__Reading text__.
........
NAVCON: A Cognitively Inspired and Linguistically Grounded Corpus for Vision and Language Navigation
Karan Wanchoo, Xiaoye Zuo, Hannah Gonzalez, Soham Dan, Georgios Georgakis, Dan Roth, Kostas Daniilidis, Eleni Miltsakaki
TL;DR
NAVCON delivers a cognitively grounded, linguistically annotated Vision-Language Navigation corpus built on R2R and RxR, introducing four core navigation concepts and generating over 200K concept instantiations aligned with 2.7 million video frames. The authors present a scalable annotation pipeline, validate annotations with human studies, and demonstrate practical usefulness through a dedicated Navigation Concept Classifier and GPT-4o few-shot experiments. The work advances interpretability and cross-modal grounding in VLN by linking high-level navigation concepts to concrete visual observations and providing tools for concept detection in unseen instructions. This resource is poised to improve data efficiency and transparency in vision-language navigation research and applications.
........
__Work request 1__.
Decide whether each of the statements (a), (b) and (c) agrees with the NAVCON summary. Answer yes or no for each and quote the words from the summary that settle it.
(a) NAVCON is built on R2R and RxR.
(b) The authors validated the annotations with automatic metrics alone.
(c) NAVCON introduces six core navigation concepts.
__Work request 2__. Using the NAVCON summary, explain in one to three sentences how the work advances interpretability and cross-modal grounding in VLN.
__Work request 3__. Proceed with the NAVCON summary, starting after its last sentence.

__Raw data__.
........
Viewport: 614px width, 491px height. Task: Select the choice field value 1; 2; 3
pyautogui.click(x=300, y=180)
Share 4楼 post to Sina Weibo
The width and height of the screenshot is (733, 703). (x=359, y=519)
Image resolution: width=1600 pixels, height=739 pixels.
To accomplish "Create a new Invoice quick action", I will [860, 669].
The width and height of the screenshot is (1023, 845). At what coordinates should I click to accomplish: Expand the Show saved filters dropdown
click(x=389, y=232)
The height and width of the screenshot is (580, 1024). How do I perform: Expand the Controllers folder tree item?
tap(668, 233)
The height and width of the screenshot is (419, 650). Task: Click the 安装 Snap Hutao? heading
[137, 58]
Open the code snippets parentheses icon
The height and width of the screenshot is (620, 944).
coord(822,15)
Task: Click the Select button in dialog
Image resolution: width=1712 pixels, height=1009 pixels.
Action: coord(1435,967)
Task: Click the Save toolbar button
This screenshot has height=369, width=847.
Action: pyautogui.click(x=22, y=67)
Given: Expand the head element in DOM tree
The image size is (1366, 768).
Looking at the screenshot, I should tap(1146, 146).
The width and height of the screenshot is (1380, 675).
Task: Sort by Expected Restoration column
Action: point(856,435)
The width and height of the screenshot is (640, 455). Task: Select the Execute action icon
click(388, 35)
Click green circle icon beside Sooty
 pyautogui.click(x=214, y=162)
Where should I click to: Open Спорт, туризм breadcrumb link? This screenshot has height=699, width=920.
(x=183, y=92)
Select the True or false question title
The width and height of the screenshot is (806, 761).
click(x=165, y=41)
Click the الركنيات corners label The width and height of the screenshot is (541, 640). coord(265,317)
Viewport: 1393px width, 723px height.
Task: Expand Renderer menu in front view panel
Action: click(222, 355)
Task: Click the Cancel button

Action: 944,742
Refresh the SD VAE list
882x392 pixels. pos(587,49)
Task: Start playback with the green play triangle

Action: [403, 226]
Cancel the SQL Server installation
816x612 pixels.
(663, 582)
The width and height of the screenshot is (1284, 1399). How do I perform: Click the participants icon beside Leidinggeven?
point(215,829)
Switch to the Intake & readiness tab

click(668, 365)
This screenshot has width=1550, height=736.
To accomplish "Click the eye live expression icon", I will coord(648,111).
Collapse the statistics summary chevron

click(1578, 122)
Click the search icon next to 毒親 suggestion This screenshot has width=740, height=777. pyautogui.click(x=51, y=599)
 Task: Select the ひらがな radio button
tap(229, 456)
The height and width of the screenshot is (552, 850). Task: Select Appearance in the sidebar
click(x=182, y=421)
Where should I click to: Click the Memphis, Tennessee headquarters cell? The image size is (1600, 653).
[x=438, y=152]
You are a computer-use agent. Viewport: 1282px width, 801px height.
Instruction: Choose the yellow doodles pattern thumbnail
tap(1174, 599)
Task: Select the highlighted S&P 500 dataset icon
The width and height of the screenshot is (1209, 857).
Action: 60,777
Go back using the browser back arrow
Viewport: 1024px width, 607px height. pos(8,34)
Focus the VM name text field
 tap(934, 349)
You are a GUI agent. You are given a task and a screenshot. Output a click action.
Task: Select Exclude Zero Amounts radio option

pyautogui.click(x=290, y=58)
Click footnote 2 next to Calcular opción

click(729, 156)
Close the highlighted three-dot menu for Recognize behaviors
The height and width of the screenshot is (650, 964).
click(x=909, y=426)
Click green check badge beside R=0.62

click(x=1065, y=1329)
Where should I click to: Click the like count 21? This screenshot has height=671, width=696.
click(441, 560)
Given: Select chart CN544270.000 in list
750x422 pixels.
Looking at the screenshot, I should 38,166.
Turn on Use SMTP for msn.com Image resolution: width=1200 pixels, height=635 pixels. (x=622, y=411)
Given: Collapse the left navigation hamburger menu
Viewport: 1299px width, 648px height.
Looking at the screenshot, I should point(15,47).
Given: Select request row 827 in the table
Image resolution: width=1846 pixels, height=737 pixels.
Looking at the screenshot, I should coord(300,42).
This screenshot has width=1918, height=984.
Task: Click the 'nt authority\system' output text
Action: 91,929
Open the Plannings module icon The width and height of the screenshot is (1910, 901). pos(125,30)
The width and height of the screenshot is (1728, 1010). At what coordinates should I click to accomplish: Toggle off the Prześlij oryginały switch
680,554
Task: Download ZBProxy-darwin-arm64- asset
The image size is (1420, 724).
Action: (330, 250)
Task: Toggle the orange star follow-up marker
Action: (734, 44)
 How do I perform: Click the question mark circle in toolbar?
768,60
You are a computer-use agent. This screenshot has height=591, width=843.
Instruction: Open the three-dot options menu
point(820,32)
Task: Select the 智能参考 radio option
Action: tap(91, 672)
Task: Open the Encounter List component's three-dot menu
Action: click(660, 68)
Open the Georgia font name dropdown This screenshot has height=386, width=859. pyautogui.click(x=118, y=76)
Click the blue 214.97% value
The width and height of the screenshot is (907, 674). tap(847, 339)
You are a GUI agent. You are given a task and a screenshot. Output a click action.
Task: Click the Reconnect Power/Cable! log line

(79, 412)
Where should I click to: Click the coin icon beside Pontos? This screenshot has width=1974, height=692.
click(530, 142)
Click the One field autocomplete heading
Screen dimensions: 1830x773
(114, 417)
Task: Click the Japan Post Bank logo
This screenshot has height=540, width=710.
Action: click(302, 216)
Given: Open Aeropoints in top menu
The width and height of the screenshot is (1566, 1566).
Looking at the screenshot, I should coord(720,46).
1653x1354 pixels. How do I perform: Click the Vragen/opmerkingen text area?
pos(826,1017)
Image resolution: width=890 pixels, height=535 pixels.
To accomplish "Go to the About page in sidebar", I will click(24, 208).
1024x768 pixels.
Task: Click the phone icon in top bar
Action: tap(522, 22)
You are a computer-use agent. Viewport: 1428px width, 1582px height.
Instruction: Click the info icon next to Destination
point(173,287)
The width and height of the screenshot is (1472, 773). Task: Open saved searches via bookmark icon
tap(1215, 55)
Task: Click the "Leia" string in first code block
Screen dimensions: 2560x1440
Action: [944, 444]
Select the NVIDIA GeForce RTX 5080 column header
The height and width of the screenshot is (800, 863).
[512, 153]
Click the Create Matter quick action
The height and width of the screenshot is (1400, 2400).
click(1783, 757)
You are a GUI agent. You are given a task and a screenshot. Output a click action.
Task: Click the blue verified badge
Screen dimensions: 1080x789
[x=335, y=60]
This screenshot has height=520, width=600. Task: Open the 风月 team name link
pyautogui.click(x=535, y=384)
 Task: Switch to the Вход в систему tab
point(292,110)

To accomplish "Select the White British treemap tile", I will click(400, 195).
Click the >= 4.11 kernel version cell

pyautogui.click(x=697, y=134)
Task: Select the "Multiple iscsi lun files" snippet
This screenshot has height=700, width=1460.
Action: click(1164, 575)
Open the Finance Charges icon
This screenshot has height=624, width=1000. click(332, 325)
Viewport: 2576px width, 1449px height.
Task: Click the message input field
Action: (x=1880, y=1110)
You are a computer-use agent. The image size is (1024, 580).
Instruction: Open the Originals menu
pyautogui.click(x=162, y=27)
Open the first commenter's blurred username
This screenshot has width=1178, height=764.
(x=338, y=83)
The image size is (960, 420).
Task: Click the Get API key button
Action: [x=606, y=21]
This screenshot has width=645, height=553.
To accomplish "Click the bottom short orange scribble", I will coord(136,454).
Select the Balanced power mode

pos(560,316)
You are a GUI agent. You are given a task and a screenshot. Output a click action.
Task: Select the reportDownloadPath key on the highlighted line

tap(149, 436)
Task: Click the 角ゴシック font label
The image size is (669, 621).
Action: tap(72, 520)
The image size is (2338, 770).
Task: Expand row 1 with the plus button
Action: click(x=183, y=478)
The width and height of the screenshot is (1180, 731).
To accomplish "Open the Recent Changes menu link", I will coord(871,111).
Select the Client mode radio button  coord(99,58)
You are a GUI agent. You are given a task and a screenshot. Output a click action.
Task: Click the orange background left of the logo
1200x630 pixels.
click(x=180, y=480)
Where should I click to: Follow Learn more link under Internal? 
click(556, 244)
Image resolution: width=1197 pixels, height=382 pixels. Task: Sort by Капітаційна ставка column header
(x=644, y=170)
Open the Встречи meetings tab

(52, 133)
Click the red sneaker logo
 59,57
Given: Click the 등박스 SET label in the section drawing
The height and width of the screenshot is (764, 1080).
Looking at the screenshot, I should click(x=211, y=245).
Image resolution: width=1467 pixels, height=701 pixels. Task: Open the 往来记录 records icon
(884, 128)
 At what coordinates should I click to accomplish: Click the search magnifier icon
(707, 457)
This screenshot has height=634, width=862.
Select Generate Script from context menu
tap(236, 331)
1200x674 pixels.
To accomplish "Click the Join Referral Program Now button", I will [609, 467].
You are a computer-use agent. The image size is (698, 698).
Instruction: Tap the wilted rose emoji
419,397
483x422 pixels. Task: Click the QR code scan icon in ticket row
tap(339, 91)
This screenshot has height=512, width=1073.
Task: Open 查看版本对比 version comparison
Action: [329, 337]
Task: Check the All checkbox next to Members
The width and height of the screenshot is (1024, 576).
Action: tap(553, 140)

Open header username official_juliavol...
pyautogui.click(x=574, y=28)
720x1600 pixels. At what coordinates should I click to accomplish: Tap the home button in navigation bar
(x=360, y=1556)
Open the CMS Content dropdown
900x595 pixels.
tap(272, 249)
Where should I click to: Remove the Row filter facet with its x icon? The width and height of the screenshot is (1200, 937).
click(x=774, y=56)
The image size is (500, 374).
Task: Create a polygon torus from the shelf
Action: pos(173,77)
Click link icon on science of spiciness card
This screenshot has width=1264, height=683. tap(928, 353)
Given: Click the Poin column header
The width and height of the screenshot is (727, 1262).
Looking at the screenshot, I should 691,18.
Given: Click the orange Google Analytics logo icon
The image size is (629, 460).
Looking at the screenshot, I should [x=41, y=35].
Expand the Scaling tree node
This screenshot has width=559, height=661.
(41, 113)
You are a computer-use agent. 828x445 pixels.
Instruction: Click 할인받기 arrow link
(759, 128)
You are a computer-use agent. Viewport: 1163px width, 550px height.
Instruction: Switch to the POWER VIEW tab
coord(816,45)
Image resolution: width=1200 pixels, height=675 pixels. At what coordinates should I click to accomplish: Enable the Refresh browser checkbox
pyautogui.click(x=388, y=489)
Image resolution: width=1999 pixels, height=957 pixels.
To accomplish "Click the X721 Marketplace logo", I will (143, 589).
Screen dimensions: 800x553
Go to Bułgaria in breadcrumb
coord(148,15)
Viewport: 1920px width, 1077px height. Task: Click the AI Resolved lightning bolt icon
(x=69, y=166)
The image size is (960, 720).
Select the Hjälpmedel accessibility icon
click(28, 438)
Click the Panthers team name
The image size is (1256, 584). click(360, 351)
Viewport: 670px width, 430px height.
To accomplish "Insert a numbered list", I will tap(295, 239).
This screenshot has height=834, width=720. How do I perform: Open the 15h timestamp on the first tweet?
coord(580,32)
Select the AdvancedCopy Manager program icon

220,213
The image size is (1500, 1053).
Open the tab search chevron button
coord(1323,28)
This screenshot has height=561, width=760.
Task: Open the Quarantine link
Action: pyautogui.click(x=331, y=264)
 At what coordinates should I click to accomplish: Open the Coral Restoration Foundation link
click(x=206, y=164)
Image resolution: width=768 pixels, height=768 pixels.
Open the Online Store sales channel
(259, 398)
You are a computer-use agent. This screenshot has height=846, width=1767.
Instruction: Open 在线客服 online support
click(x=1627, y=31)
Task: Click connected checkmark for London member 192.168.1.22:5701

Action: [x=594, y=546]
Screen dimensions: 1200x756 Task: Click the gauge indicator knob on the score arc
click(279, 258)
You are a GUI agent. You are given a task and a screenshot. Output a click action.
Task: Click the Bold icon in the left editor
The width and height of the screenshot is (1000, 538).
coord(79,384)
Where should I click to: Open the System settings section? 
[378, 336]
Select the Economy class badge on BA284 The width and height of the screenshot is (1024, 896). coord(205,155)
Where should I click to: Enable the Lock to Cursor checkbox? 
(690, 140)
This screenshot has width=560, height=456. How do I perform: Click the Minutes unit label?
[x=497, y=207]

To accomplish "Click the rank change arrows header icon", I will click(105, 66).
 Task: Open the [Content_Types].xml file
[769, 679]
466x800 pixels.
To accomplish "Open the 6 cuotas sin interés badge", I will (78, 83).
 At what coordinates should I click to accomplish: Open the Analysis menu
........
__Exercise response 1__.
(a) Yes: "built on R2R and RxR"
(b) No: "validate annotations with human studies"
(c) No: "introducing four core navigation concepts"

__Exercise response 2__. The work advances interpretability and cross-modal grounding by linking high-level navigation concepts to concrete visual observations. It also provides tools for detecting those concepts in unseen instructions.

__Exercise response 3__.
Abstract
We present NAVCON, a large-scale annotated Vision-Language Navigation (VLN) corpus built on top of two popular datasets (R2R and RxR). The paper introduces four core, cognitively motivated and linguistically grounded, navigation concepts and an algorithm for generating large-scale silver annotations of naturally occurring linguistic realizations of these concepts in navigation instructions. We pair the annotated instructions with video clips of an agent acting on these instructions. NAVCON contains 236, 316 concept annotations for approximately 30, 0000 instructions and 2.7 million aligned images (from approximately 19, 000 instructions) showing what the agent sees when executing an instruction. To our knowledge, this is the first comprehensive resource of navigation concepts. We evaluated the quality of the silver annotations by conducting human evaluation studies on NAVCON samples. As further validation of the quality and usefulness of the resource, we trained a model for detecting navigation concepts and their linguistic realizations in unseen instructions. Additionally, we show that few-shot learning with GPT-4o performs well on this task using large-scale silver annotations of NAVCON.